**What is being asked**
Begin at the line in the records below that has "Política de protecció de dades (235, 568)", and stop after the line that has "সিলেটে হামে মৃত্যুর". Write out every line in that stretch again, adding 88 to each coordinate number in the answers.

**Data supplied**

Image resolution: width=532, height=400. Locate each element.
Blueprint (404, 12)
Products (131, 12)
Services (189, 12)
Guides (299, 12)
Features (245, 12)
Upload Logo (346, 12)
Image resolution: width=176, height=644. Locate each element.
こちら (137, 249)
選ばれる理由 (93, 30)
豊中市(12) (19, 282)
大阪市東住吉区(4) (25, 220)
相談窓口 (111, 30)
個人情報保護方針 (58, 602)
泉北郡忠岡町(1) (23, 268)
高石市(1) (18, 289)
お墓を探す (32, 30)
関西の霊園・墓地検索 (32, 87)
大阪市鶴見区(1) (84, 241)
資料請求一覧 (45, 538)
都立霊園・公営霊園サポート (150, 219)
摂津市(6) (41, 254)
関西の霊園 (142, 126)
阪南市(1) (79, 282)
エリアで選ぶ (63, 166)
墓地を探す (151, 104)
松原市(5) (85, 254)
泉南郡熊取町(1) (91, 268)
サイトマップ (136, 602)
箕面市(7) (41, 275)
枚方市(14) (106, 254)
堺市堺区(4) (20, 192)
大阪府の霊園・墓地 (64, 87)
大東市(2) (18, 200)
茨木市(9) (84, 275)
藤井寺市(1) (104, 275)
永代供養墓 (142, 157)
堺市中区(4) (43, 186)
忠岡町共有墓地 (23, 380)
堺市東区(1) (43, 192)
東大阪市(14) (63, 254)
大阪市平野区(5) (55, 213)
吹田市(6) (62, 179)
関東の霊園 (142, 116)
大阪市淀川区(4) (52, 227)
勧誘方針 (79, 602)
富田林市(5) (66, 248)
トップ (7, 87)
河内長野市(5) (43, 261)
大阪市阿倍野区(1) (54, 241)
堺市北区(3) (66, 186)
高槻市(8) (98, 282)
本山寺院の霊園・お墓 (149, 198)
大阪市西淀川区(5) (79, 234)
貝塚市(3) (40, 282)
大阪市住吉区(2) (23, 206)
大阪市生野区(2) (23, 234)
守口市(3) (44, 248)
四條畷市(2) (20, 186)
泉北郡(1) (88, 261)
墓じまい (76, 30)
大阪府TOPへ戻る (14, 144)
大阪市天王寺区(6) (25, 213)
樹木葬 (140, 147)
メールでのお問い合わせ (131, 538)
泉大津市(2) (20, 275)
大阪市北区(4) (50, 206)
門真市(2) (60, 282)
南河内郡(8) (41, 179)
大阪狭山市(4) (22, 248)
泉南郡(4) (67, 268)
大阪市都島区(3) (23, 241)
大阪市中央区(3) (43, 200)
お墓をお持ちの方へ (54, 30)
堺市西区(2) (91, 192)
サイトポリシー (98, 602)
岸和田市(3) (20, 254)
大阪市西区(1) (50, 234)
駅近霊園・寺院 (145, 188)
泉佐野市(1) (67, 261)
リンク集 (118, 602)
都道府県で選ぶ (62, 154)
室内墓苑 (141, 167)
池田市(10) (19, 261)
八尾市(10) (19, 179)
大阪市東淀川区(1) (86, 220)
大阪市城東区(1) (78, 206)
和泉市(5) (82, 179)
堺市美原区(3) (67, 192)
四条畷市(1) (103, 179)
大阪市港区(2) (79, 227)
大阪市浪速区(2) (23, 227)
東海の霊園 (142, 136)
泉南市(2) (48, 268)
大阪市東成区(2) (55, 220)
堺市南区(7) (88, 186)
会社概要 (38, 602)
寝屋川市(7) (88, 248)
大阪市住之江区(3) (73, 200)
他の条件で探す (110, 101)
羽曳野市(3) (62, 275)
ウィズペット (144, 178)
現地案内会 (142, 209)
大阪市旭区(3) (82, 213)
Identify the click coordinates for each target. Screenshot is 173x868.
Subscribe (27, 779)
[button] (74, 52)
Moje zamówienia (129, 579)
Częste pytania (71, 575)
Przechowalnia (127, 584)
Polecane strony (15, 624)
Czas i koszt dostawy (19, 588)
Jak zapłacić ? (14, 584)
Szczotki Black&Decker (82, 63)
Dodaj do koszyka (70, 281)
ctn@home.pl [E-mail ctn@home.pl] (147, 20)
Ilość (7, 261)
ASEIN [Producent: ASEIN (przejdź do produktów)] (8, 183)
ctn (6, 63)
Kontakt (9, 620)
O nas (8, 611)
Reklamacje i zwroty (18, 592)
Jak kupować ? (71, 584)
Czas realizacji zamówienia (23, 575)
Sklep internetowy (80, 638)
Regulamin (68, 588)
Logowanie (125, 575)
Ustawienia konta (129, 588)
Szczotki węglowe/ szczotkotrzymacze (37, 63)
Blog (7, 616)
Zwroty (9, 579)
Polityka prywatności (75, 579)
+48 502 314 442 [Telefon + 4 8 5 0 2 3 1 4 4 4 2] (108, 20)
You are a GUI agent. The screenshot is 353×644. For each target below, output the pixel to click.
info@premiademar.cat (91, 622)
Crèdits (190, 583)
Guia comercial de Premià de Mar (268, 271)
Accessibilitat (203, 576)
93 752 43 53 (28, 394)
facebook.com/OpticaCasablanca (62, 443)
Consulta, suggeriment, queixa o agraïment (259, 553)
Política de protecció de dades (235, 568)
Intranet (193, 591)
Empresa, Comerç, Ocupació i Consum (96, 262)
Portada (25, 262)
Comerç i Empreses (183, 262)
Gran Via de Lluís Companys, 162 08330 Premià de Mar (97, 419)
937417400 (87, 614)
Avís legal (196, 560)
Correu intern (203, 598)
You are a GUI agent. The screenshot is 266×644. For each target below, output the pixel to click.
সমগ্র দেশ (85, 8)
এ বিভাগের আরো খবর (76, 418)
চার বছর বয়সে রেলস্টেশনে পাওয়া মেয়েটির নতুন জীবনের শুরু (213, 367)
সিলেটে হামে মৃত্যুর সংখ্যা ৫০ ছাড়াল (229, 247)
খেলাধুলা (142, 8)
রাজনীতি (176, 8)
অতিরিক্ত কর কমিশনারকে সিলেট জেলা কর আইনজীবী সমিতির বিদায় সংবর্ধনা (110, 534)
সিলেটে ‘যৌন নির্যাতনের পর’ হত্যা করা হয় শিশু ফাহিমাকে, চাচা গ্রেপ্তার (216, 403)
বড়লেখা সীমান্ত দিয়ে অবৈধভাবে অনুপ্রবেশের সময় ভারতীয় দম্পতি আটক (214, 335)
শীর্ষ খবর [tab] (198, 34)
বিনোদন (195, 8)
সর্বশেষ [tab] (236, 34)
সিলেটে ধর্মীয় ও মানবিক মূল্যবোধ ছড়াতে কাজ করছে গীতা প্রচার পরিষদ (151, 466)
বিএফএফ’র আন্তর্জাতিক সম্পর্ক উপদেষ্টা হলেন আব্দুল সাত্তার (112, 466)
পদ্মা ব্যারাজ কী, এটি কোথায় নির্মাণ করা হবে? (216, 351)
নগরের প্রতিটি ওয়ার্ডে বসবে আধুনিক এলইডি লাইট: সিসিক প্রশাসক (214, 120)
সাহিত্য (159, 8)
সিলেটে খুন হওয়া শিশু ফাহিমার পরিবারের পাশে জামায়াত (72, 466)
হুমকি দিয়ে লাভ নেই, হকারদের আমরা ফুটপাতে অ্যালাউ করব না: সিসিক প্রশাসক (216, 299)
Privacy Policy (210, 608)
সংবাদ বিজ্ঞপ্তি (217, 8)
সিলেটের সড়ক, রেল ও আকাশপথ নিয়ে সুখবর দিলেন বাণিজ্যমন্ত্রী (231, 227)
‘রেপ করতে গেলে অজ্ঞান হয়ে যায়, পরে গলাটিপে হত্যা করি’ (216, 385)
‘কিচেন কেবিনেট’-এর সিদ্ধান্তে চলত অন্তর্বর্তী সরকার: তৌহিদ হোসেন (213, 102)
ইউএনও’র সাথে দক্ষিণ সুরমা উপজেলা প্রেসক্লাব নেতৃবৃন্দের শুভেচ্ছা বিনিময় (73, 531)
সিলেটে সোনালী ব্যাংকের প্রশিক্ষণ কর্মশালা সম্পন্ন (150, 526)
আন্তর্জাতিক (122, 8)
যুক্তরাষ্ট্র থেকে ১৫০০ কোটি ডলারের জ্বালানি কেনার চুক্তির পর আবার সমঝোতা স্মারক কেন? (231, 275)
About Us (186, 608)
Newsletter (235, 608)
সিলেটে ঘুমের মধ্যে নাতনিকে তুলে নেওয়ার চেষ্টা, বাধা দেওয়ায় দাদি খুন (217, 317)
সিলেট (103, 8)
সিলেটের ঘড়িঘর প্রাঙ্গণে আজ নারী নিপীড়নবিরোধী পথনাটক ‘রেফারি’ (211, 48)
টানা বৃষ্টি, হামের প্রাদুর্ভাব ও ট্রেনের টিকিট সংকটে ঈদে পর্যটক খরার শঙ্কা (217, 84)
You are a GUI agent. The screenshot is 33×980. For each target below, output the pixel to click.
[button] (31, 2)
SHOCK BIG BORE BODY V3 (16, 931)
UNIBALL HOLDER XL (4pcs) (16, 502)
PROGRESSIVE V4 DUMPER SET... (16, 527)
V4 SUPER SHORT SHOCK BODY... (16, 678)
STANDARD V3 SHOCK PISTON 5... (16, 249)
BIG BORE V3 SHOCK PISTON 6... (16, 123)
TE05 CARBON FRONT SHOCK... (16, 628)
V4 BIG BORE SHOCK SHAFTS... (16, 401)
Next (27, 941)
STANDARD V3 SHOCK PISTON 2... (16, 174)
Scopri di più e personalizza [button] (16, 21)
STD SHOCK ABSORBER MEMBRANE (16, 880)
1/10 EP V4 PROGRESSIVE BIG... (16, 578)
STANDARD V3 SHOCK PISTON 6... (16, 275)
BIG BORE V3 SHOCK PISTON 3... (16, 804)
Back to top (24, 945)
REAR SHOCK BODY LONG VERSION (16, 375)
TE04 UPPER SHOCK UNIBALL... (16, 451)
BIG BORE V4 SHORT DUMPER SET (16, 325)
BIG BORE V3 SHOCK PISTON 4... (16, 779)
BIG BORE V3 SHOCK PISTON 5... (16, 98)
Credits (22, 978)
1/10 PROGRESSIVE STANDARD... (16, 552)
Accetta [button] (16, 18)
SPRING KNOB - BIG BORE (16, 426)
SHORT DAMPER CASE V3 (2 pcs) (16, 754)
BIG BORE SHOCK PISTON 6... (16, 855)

**Reply**
Política de protecció de dades (323, 656)
Intranet (281, 679)
Empresa, Comerç, Ocupació i Consum (184, 350)
Portada (113, 350)
Comerç i Empreses (271, 350)
Gran Via de Lluís Companys, 162 08330 Premià de Mar (185, 507)
937417400 (175, 702)
Avís legal (284, 648)
Correu intern (291, 686)
You are a GUI agent. The screenshot is 266×644. For each target below, output the pixel to click.
সমগ্র দেশ (173, 96)
এ বিভাগের আরো খবর (164, 506)
চার বছর বয়সে রেলস্টেশনে পাওয়া মেয়েটির নতুন জীবনের শুরু (301, 455)
সিলেটে হামে মৃত্যুর সংখ্যা ৫০ ছাড়াল (317, 335)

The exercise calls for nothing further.